Tibetans are a cheerful people, says the Dalai Lama, so it’s a logical delight to encounter his description of himself as a “professional laugher.” While it’s important to remain positive, he says, it’s equally crucial to stay realistic. To that end, he feels his meditation practice and Buddhist philosophy — in particular, the notion that a practice of nonattachment can lead the way out of suffering — have helped him cope with the 60 years he has spent in exile from his homeland: “By broadening the way you look at a problem, you understand what is bad about it, but you accept it.”

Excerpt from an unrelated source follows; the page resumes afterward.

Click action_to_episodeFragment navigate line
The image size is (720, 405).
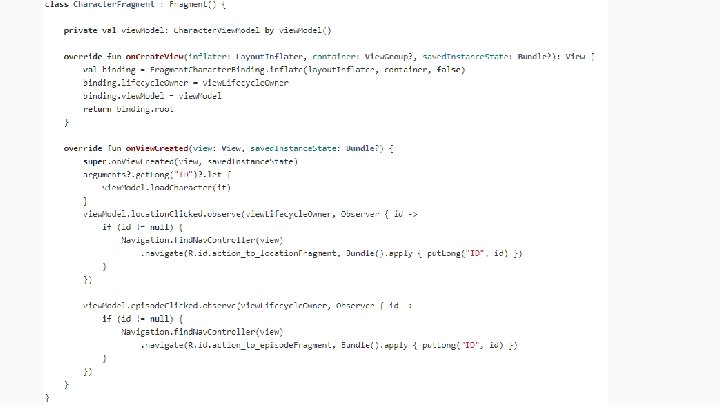coord(329,345)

“My religion is compassion,” the Dalai Lama frequently says, and that sentiment forms the basis of much of his writings for secular Western audiences. Buddhism is not a proselytizing faith, but the Dalai Lama does try to spread to everyone — not just those interested in spirituality — his belief that compassion is the most effective way to end suffering.
A key tenet in Buddhism, discussed from several angles here, is the interdependence of all beings, the realization of which leads naturally to altruism. Indeed, writes the Dalai Lama, “in such an interdependent world, the concept of war seems anachronistic.” Apparently not everyone has gotten that news — but more meditation on interdependence might help.
The question is not whether his views are too naïve or simplistic, but whether his ethical outlook offers something that can be put to practical use in people’s everyday lives. Convinced that valuing material progress above all else causes many of our social problems, the Dalai Lama has chosen to advocate for kindness and compassion.
My Spiritual Journey offers examples of the results of that approach in the Dalai Lama’s own life: After meditating on loving-kindness for all beings several hours a day for many years, he can write, “In spite of the atrocious crimes [of ethnic cleansing] the Chinese have committed in our country, I have absolutely no hatred in my heart for the Chinese people.”
In the final section, on Tibet, Stril-Rever’s hand in the manuscript becomes more pronounced. She quotes at length a poem by Tibetan freedom fighter Tenzin Tsendu, which describes a mother leading her children over snow-mantled mountains to what Stril-Rever calls “freedom in exile” in India. (That phrase was also the title of a previous autobiography by the Dalai Lama, which focused on political events.)
The book ends with a poem written by the Dalai Lama at the request of American writer Ron Whitehead, a research-institute founder who in 1994 organized a festival at New York University dedicated to world peace. The poem’s theme: “Never lose hope!” Is it too 1960s? Too simplistic? Perhaps. But when a spiritual leader banned from a small Asian nation galvanizes a worldwide following, attention must be paid. Reading My Spiritual Journey is an alternately inspiring, fascinating, frustrating, and hopeful way to do just that.
Joan Mooney is a Washington-based writer whose book reviews have appeared in The New York Times Book Review, The Washington Post, The Baltimore Sun, and many other publications.